Commercial Fate & Community Evolution
Commercially, Hackmud remained a deep niche. Steam charts show chronically low player counts, a ghost town befitting its theme. Yet, within that tiny population burns a fiercely dedicated, intellectually intense community. The official wiki (wiki.hackmud.com) and Discord became essential lifelines, filled with advanced guides, lore analysis, and lock-cracking puzzles. The game’s status evolved from “promising but broken” to “a preserved artifact of a specific design philosophy.” Its price, notably $13.37 (a leet-speak joke), cemented its cult status. Discussions on Steam years later still revolve around unsolved puzzles (like the sn_w_glock lock), proving its puzzles had decade-long longevity.
Influence: The “Live Service” of Social Engineering
Hackmud’s true influence is conceptual and cultural, not mechanical. It predated the widespread industry talk of “player-driven narratives” and “emergent gameplay” by demonstrating them in its purest, most brutal form. It showed that an MMO’s “endgame” could be corporate espionage and social manipulation, not raid bosses. It influenced a generation of design thinkers about the power of real tools in a sandbox. Games like “The Cycle: Frontier” (with its player-driven economy and deception) or the social engineering aspects of “Among Us” feel like distant, more accessible cousins. Most directly, it stands as the spiritual successor to the 1990s text MUD and BBS scene, proving that the intimacy and danger of pure text-based interaction had not been lost, merely awaiting a coder with the vision to rebuild it with JavaScript.
Conclusion: A Flawed Masterpiece of Digital Anthropology
Hackmud is not a “good” game in the conventional sense. It is hostile, impenetrable, technically fragile, and willfully obscure. It will waste the time of 99% of players who boot it up expecting a game. But for the 1%—the curious, the patient, the programmers, the social engineers, the digital anthropologists—it offers something unparalleled: a live, persistent, and utterly unscripted simulation of a hacker’s psyche and community.
Its genius lies in its foundational axiom: The only reliable content is other humans, and the only tool is code. By forcing players to use real JavaScript to interact, it bridges the gap between player and developer, user and system. You are not pretending to hack; you are, in a restricted but real sense, programming within a program. The emotional payoff—the moment you scam someone, form a corporation, solve a years-old puzzle, or feel genuine guilt for betraying a newfound “friend”—is so profound because the stakes, while virtual, are socially real within that tiny, persistent world.

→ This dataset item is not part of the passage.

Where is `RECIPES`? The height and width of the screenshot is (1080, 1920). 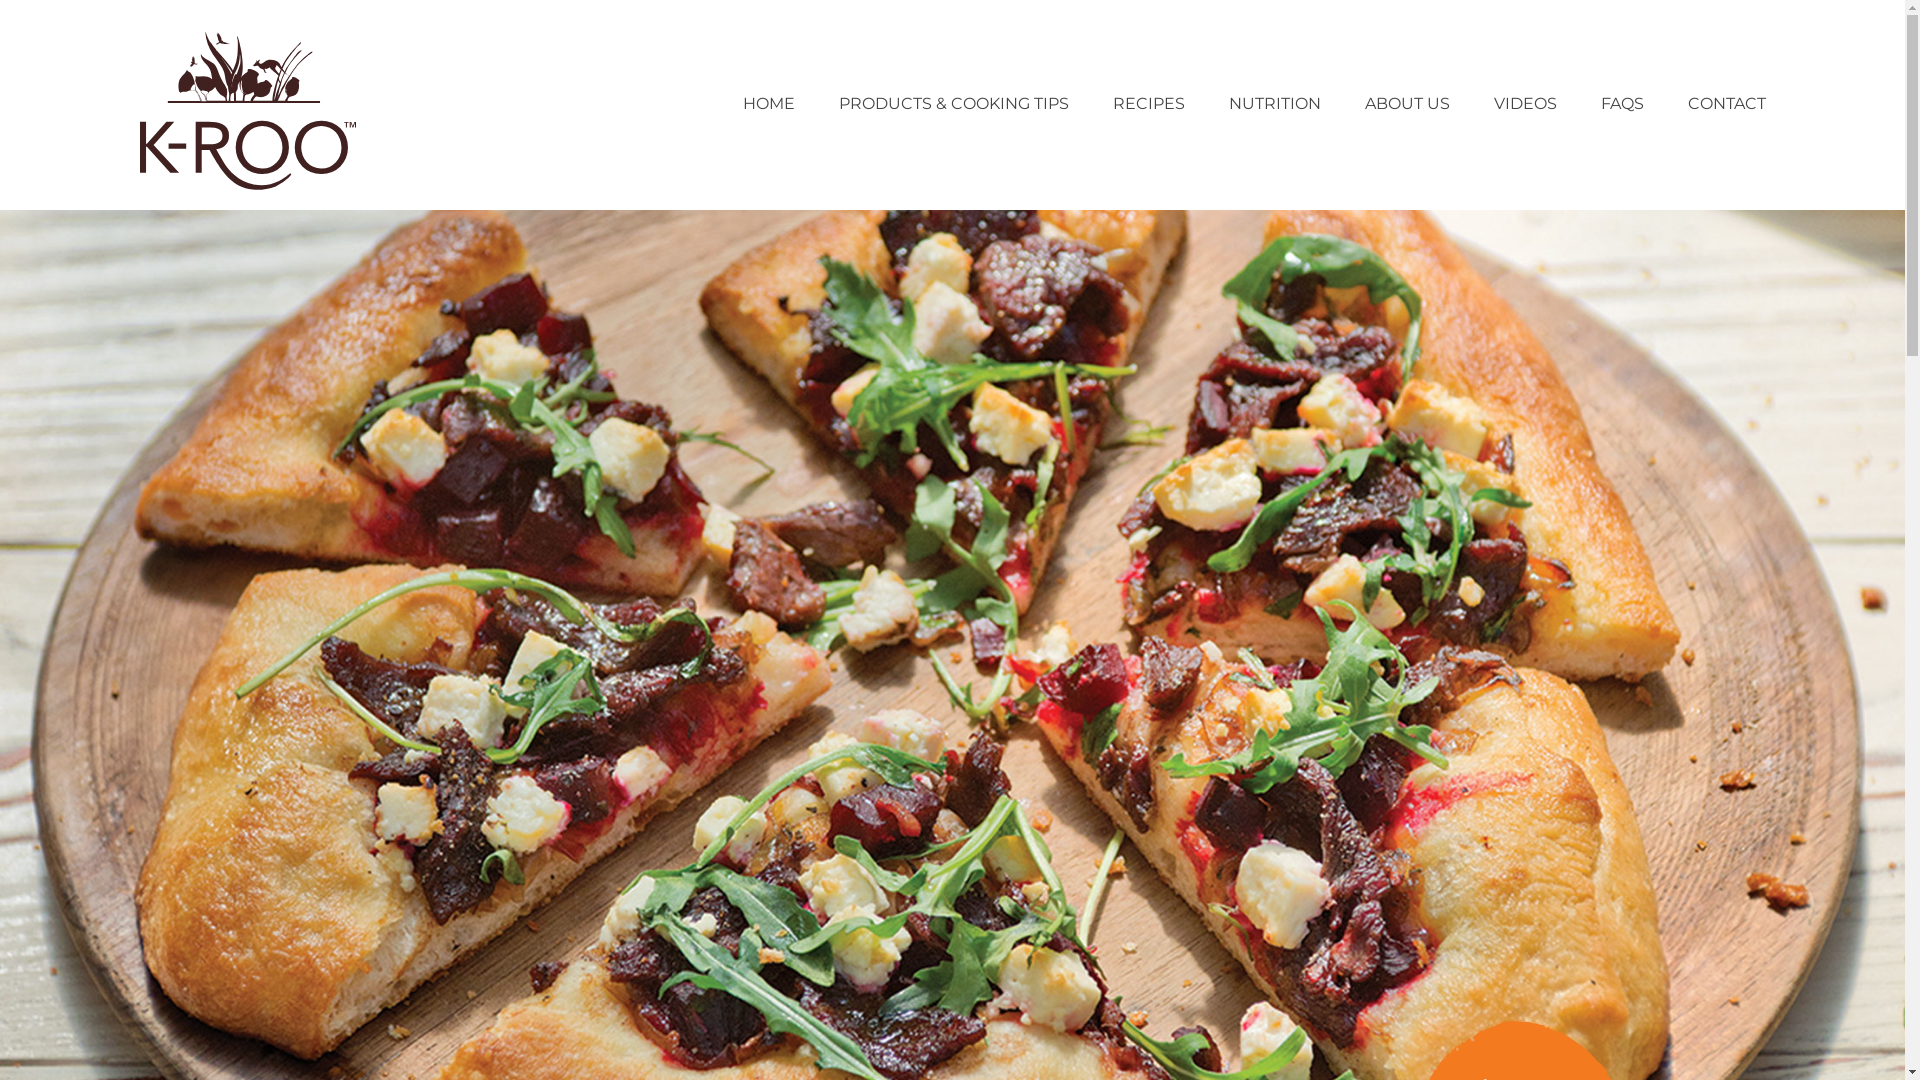 RECIPES is located at coordinates (1148, 104).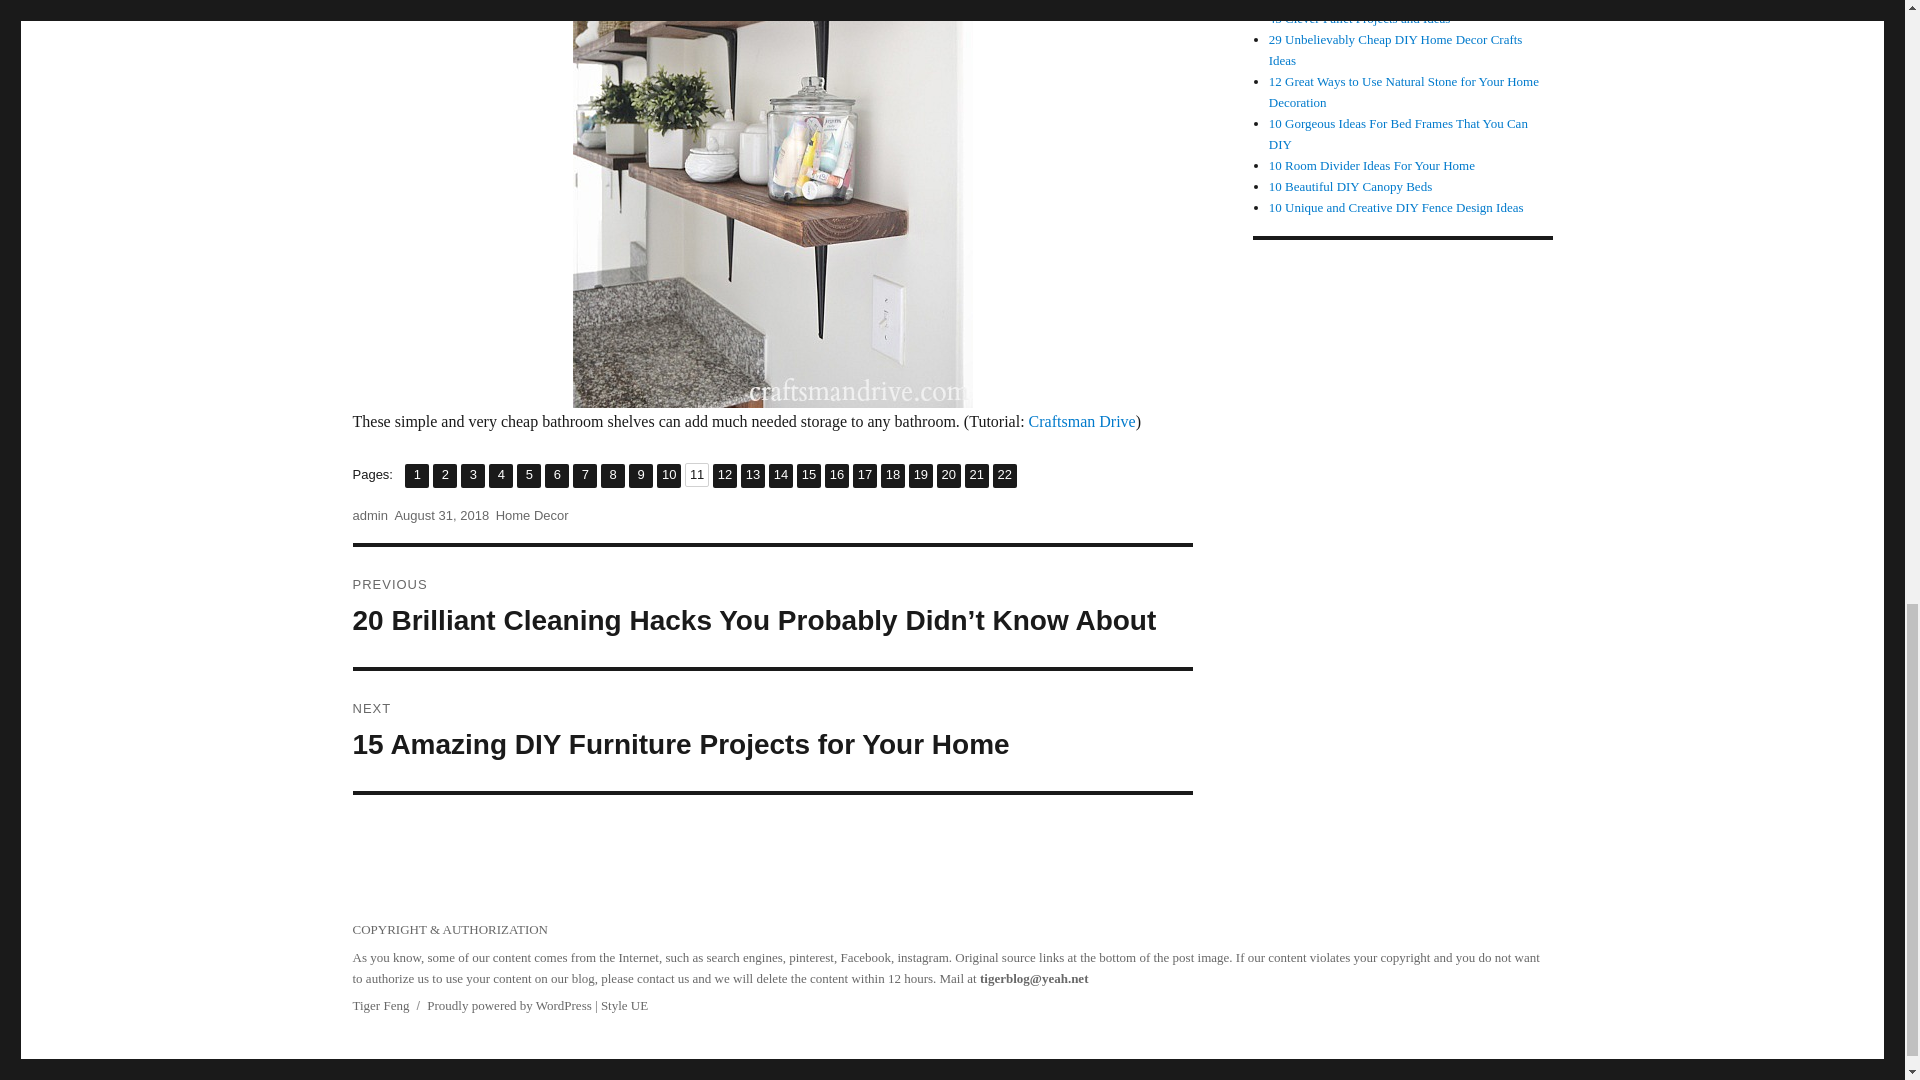  I want to click on 29 Unbelievably Cheap DIY Home Decor Crafts Ideas, so click(1350, 186).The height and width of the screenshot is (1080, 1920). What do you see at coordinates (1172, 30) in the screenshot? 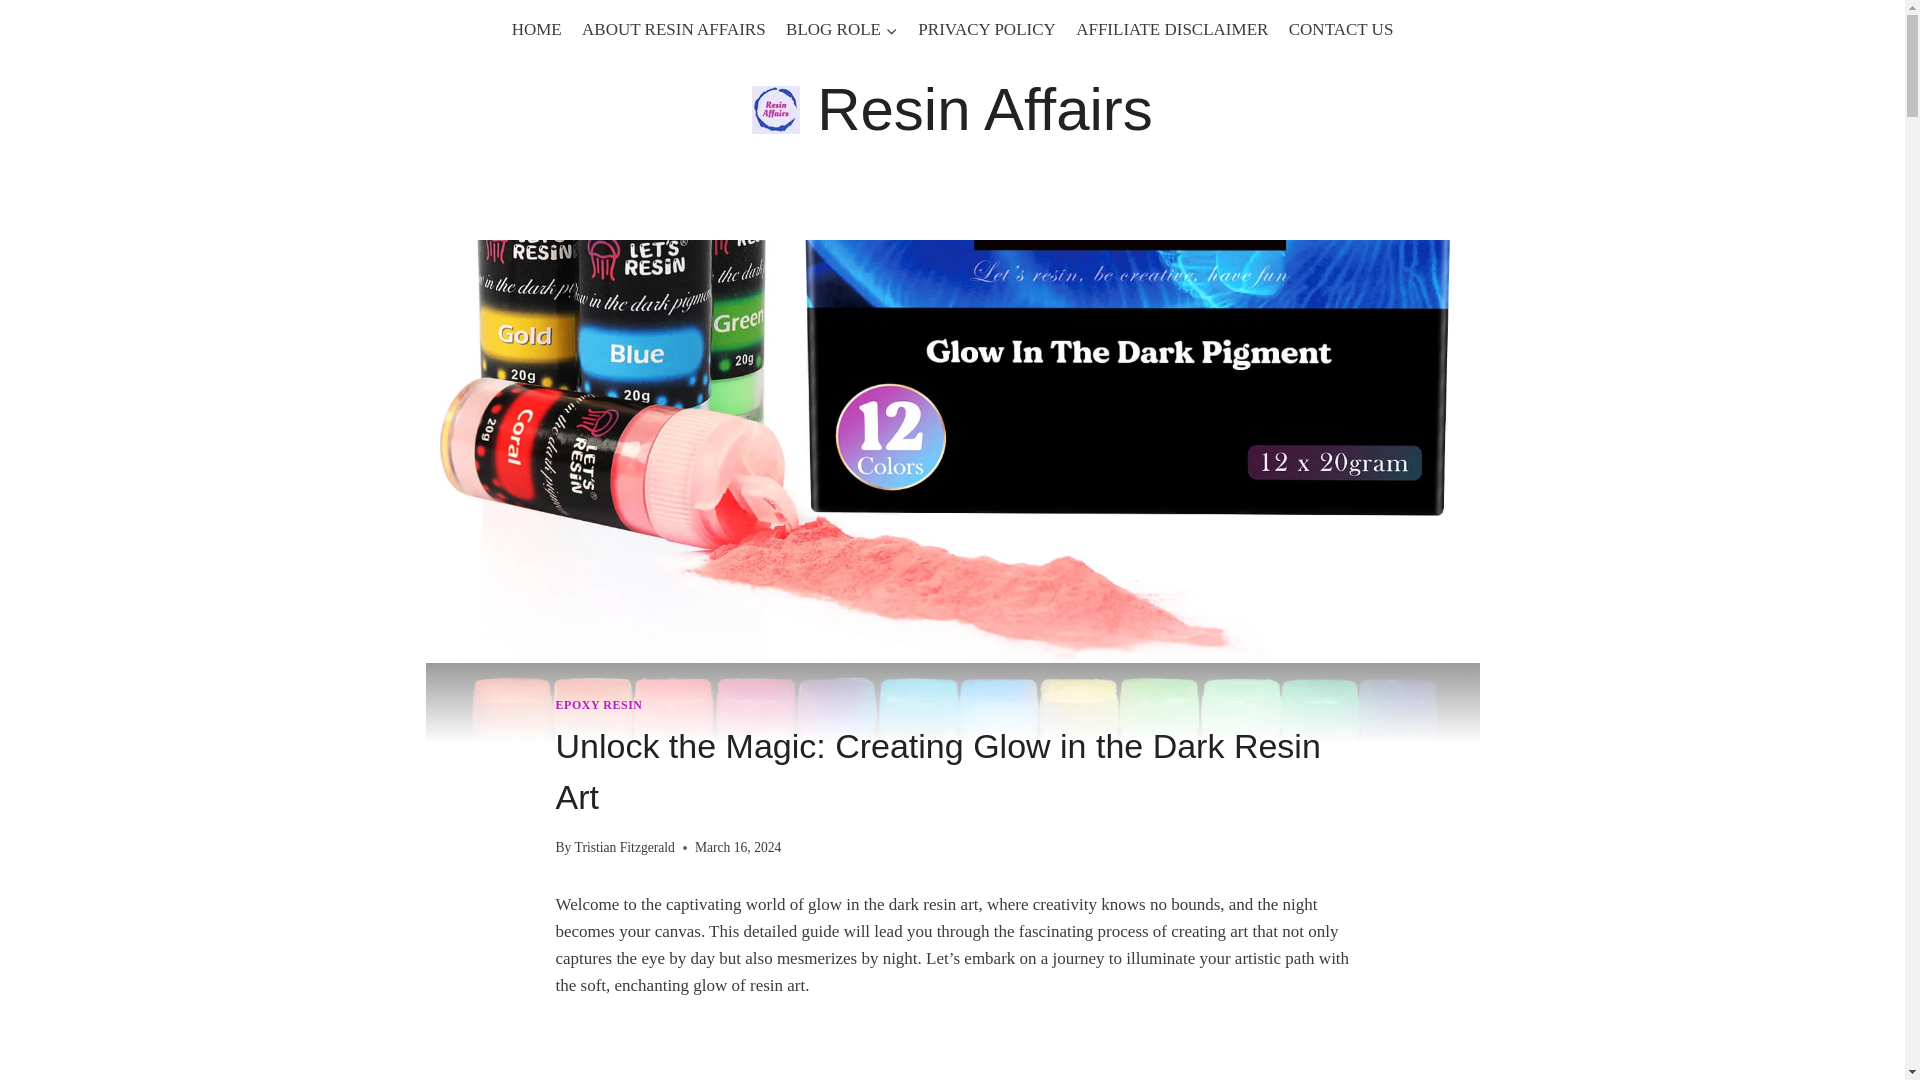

Its legacy is secure as a landmark of anti-design, a game that chose depth over accessibility, community over polish, and emergent horror over crafted spectacle. It is a digital museum piece, a playable artifact of the wild west internet we mythologize but rarely experience. To play Hackmud is to step into a living fossil, a testament to the idea that the most compelling game world is not one built by designers, but one inhabited and warped by its players, where every line of code is a potential weapon or a work of art. It is, ultimately, the most honest hacker simulator ever made: confusing, paranoid, brilliant, deeply flawed, and utterly unforgettable.
Final Verdict: 9/10 – An indispensable experience for any student of game design or online sociology, but a perilous and often frustrating journey for the casual player. Its historical importance far outweighs its commercial success or technical polish.